Dataset excerpts:
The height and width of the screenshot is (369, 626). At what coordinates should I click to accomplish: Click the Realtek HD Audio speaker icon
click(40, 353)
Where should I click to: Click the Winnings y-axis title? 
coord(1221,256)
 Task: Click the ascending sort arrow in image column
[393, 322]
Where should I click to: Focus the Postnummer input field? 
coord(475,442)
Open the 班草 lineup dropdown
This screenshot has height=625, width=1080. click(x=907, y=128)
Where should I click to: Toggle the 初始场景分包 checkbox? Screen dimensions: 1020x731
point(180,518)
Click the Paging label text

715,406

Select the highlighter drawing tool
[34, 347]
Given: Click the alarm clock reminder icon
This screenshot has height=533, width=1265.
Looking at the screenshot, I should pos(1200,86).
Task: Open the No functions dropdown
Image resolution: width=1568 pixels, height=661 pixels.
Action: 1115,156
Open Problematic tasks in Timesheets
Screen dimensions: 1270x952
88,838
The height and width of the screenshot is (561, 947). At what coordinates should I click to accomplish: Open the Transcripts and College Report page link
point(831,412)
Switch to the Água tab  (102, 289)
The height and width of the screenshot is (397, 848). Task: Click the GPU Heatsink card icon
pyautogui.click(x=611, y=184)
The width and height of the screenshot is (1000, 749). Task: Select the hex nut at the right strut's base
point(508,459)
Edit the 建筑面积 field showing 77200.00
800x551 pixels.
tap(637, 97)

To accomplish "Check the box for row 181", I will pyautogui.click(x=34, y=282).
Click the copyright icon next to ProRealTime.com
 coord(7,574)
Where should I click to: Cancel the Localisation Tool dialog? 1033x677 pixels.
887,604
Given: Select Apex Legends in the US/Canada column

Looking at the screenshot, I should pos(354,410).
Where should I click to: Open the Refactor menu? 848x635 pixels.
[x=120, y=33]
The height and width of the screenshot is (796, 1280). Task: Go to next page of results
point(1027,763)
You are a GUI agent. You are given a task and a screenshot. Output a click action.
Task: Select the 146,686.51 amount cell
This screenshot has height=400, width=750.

About this task: Lines from the one with "Image resolution: width=1568" through the end of the data: set these down exactly, including both ends and nothing more.

Response to the task:
Image resolution: width=1568 pixels, height=661 pixels.
Action: 1115,156
Open Problematic tasks in Timesheets
Screen dimensions: 1270x952
88,838
The height and width of the screenshot is (561, 947). At what coordinates should I click to accomplish: Open the Transcripts and College Report page link
point(831,412)
Switch to the Água tab  (102, 289)
The height and width of the screenshot is (397, 848). Task: Click the GPU Heatsink card icon
pyautogui.click(x=611, y=184)
The width and height of the screenshot is (1000, 749). Task: Select the hex nut at the right strut's base
point(508,459)
Edit the 建筑面积 field showing 77200.00
800x551 pixels.
tap(637, 97)

To accomplish "Check the box for row 181", I will pyautogui.click(x=34, y=282).
Click the copyright icon next to ProRealTime.com
 coord(7,574)
Where should I click to: Cancel the Localisation Tool dialog? 1033x677 pixels.
887,604
Given: Select Apex Legends in the US/Canada column

Looking at the screenshot, I should pos(354,410).
Where should I click to: Open the Refactor menu? 848x635 pixels.
[x=120, y=33]
The height and width of the screenshot is (796, 1280). Task: Go to next page of results
point(1027,763)
You are a GUI agent. You are given a task and a screenshot. Output a click action.
Task: Select the 146,686.51 amount cell
This screenshot has height=400, width=750.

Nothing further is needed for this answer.